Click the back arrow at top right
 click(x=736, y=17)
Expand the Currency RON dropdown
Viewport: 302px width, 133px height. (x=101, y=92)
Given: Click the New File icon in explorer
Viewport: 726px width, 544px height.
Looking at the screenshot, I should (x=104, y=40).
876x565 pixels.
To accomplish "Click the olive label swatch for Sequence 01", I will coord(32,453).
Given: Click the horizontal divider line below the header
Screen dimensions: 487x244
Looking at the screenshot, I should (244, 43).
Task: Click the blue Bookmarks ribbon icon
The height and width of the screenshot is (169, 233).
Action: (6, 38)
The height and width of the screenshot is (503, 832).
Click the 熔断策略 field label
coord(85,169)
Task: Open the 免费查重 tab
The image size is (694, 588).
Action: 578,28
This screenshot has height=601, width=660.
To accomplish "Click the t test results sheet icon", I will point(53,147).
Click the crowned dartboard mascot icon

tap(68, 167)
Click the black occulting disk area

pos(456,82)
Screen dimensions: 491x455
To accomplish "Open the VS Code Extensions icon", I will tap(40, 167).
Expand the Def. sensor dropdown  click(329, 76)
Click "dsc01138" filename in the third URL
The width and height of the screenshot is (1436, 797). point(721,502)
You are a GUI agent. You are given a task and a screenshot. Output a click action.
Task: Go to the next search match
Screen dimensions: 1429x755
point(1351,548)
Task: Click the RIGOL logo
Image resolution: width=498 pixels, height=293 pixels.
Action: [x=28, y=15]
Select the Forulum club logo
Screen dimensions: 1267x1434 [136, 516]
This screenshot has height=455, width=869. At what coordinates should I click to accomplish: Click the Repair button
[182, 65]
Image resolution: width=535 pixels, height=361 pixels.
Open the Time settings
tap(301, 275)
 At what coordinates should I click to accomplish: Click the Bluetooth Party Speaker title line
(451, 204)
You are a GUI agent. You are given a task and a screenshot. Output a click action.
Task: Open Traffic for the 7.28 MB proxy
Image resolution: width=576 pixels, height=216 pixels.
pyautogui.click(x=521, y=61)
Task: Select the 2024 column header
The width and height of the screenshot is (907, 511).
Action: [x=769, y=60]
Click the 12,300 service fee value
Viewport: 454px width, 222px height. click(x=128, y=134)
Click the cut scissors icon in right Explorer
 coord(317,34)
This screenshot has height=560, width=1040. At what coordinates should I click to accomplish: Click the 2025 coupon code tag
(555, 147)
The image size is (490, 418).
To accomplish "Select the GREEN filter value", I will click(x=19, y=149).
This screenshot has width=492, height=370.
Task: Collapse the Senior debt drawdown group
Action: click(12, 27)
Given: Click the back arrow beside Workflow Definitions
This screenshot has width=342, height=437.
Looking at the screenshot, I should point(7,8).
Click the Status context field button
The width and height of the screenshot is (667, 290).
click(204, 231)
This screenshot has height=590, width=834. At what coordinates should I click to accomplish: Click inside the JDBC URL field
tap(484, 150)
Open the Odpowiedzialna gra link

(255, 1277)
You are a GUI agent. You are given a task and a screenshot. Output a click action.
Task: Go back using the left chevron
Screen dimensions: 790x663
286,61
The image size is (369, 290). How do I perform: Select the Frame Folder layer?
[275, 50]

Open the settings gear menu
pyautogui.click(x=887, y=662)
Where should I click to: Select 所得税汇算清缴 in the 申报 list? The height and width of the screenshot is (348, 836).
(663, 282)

[Activity] Restate the material word for word, keeping every line intact.

[Solution]
Click the back arrow at top right
 click(x=736, y=17)
Expand the Currency RON dropdown
Viewport: 302px width, 133px height. (x=101, y=92)
Given: Click the New File icon in explorer
Viewport: 726px width, 544px height.
Looking at the screenshot, I should (x=104, y=40).
876x565 pixels.
To accomplish "Click the olive label swatch for Sequence 01", I will coord(32,453).
Given: Click the horizontal divider line below the header
Screen dimensions: 487x244
Looking at the screenshot, I should (244, 43).
Task: Click the blue Bookmarks ribbon icon
The height and width of the screenshot is (169, 233).
Action: (6, 38)
The height and width of the screenshot is (503, 832).
Click the 熔断策略 field label
coord(85,169)
Task: Open the 免费查重 tab
The image size is (694, 588).
Action: 578,28
This screenshot has height=601, width=660.
To accomplish "Click the t test results sheet icon", I will point(53,147).
Click the crowned dartboard mascot icon

tap(68, 167)
Click the black occulting disk area

pos(456,82)
Screen dimensions: 491x455
To accomplish "Open the VS Code Extensions icon", I will tap(40, 167).
Expand the Def. sensor dropdown  click(329, 76)
Click "dsc01138" filename in the third URL
The width and height of the screenshot is (1436, 797). point(721,502)
You are a GUI agent. You are given a task and a screenshot. Output a click action.
Task: Go to the next search match
Screen dimensions: 1429x755
point(1351,548)
Task: Click the RIGOL logo
Image resolution: width=498 pixels, height=293 pixels.
Action: [x=28, y=15]
Select the Forulum club logo
Screen dimensions: 1267x1434 [136, 516]
This screenshot has height=455, width=869. At what coordinates should I click to accomplish: Click the Repair button
[182, 65]
Image resolution: width=535 pixels, height=361 pixels.
Open the Time settings
tap(301, 275)
 At what coordinates should I click to accomplish: Click the Bluetooth Party Speaker title line
(451, 204)
You are a GUI agent. You are given a task and a screenshot. Output a click action.
Task: Open Traffic for the 7.28 MB proxy
Image resolution: width=576 pixels, height=216 pixels.
pyautogui.click(x=521, y=61)
Task: Select the 2024 column header
The width and height of the screenshot is (907, 511).
Action: [x=769, y=60]
Click the 12,300 service fee value
Viewport: 454px width, 222px height. click(x=128, y=134)
Click the cut scissors icon in right Explorer
 coord(317,34)
This screenshot has height=560, width=1040. At what coordinates should I click to accomplish: Click the 2025 coupon code tag
(555, 147)
The image size is (490, 418).
To accomplish "Select the GREEN filter value", I will click(x=19, y=149).
This screenshot has width=492, height=370.
Task: Collapse the Senior debt drawdown group
Action: click(12, 27)
Given: Click the back arrow beside Workflow Definitions
This screenshot has width=342, height=437.
Looking at the screenshot, I should point(7,8).
Click the Status context field button
The width and height of the screenshot is (667, 290).
click(204, 231)
This screenshot has height=590, width=834. At what coordinates should I click to accomplish: Click inside the JDBC URL field
tap(484, 150)
Open the Odpowiedzialna gra link

(255, 1277)
You are a GUI agent. You are given a task and a screenshot. Output a click action.
Task: Go back using the left chevron
Screen dimensions: 790x663
286,61
The image size is (369, 290). How do I perform: Select the Frame Folder layer?
[275, 50]

Open the settings gear menu
pyautogui.click(x=887, y=662)
Where should I click to: Select 所得税汇算清缴 in the 申报 list? The height and width of the screenshot is (348, 836).
(663, 282)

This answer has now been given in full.